Written instruction 1
Check each statement against the foreign key section below and answer yes or no, quoting the words of the section that decide it. (a) RF2 deletes parent records before child records. (b) Failed batches are retried up to three times. (c) BenchBox relies on hardcoded FK ranges for dimension tables.
Written instruction 2
From the foreign key section below, extract word for word the passage between "TPC-DS Foreign Key" and "WEB_SALES (WS_ORDER_NUMBER, WS_ITEM_SK)", inclusive.

Given text
▽
Foreign Key Requirements and Data Integrity¶

Both TPC-H and TPC-DS maintenance operations must respect referential integrity constraints. BenchBox implements comprehensive FK validation and handling to ensure data quality.

TPC-H Foreign Key Validation¶

RF1 (Insert) Validation:

Before inserting orders and lineitems, BenchBox validates that all foreign keys reference existing dimension table records:

Customer Keys (O_CUSTKEY): Validates against CUSTOMER.C_CUSTKEY
Part Keys (L_PARTKEY): Validates against PART.P_PARTKEY
Supplier Keys (L_SUPPKEY): Validates against SUPPLIER.S_SUPPKEY

If any foreign keys are invalid, RF1 fails before attempting database insertion, preventing constraint violations.

RF2 (Delete) Order:

RF2 deletes child records before parent records to maintain referential integrity:

1. DELETE FROM LINEITEM WHERE L_ORDERKEY IN (...)  -- Delete child records first
2. DELETE FROM ORDERS WHERE O_ORDERKEY IN (...)     -- Then delete parent records

This order prevents FK constraint violations that would occur if orders were deleted while lineitems still reference them.

TPC-DS Foreign Key Handling¶

Returns Must Reference Sales:

Per TPC-DS specification section 5.4, all return transactions must reference valid parent sales:

STORE_RETURNS → Must reference STORE_SALES (SS_TICKET_NUMBER, SS_ITEM_SK)
CATALOG_RETURNS → Must reference CATALOG_SALES (CS_ORDER_NUMBER, CS_ITEM_SK)
WEB_RETURNS → Must reference WEB_SALES (WS_ORDER_NUMBER, WS_ITEM_SK)

BenchBox queries actual sales records before generating returns, ensuring all returns have valid parent transactions.

Dynamic Dimension Range Initialization:

Instead of hardcoded FK ranges, BenchBox queries dimension tables at runtime:

# Example: Get valid date range
cursor = connection.execute("SELECT MIN(D_DATE_SK), MAX(D_DATE_SK) FROM DATE_DIM")
min_date, max_date = cursor.fetchone()

# Use actual range for FK generation
date_sk = random.randint(min_date, max_date)

This approach works across any scale factor and ensures all generated FKs reference existing dimension records.

Retry Logic for FK Violations:

BenchBox includes automatic retry logic for transient FK violations:

Detects FK constraint errors across different database platforms
Automatically retries failed batches (up to 3 attempts)
Re-initializes dimension ranges on retry for fresh FK values
Logs warnings for FK issues while maintaining operation success

Performance Optimizations¶

Batched Multi-Row INSERTs:

All insert operations use batched multi-row INSERT statements for ~100x performance improvement:

-- Before: 1000 individual INSERT statements
INSERT INTO STORE_SALES (...) VALUES (?, ?, ?, ...)
INSERT INTO STORE_SALES (...) VALUES (?, ?, ?, ...)
... (998 more times)

-- After: 10 batched multi-row INSERT statements (100 rows each)
INSERT INTO STORE_SALES (...) VALUES
  (?, ?, ?, ...),  -- Row 1
  (?, ?, ?, ...),  -- Row 2
  ...
△
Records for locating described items
▽
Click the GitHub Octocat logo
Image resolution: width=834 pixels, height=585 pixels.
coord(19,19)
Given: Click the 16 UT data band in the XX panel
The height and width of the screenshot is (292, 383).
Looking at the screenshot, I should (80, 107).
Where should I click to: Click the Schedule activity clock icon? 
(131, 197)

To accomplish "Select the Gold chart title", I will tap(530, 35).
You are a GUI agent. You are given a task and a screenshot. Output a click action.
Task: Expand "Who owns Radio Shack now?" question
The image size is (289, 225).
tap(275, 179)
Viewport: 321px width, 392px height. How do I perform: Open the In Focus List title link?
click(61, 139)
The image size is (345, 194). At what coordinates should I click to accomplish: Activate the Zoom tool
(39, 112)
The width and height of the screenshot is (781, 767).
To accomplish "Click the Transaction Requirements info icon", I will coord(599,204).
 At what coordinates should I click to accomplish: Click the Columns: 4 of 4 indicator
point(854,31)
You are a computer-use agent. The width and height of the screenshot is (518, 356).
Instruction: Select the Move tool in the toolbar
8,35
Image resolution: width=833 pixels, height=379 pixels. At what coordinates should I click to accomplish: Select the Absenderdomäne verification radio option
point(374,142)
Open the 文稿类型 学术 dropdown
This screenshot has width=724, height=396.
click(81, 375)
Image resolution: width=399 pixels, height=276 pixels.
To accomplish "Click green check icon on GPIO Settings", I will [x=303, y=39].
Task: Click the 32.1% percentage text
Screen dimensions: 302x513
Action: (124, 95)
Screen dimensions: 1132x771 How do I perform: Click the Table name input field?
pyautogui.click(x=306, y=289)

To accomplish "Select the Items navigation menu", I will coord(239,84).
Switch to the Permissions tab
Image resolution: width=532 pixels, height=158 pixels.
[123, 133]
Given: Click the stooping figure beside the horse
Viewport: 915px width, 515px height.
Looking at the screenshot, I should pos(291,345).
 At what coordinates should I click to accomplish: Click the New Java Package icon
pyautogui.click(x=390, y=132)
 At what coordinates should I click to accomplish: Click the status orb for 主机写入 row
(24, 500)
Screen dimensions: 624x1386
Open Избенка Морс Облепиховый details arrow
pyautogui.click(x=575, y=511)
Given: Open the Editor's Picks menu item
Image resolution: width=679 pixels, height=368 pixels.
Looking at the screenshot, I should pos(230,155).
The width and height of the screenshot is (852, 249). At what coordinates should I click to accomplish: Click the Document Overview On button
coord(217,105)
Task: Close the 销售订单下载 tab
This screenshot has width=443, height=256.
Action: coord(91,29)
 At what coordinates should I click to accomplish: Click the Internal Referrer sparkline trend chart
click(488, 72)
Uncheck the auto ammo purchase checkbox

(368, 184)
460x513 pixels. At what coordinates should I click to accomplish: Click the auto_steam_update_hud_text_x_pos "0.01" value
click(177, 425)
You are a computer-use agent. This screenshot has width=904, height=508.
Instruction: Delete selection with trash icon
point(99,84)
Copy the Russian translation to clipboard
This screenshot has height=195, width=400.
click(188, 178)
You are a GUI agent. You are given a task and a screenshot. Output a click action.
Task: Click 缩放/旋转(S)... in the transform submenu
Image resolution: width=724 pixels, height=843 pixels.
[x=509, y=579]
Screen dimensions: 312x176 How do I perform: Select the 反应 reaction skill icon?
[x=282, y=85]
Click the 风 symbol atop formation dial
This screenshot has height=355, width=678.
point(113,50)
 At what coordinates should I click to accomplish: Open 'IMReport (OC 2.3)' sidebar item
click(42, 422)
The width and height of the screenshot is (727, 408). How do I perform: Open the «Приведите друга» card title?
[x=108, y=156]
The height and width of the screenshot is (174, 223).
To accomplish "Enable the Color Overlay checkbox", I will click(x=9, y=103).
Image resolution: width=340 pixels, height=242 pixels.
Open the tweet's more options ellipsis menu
△
Correct response 1
(a) No: "RF2 deletes child records before parent records to maintain referential integrity"
(b) Yes: "Automatically retries failed batches (up to 3 attempts)"
(c) No: "Instead of hardcoded FK ranges, BenchBox queries dimension tables at runtime"

Correct response 2
TPC-DS Foreign Key Handling¶

Returns Must Reference Sales:

Per TPC-DS specification section 5.4, all return transactions must reference valid parent sales:

STORE_RETURNS → Must reference STORE_SALES (SS_TICKET_NUMBER, SS_ITEM_SK)
CATALOG_RETURNS → Must reference CATALOG_SALES (CS_ORDER_NUMBER, CS_ITEM_SK)
WEB_RETURNS → Must reference WEB_SALES (WS_ORDER_NUMBER, WS_ITEM_SK)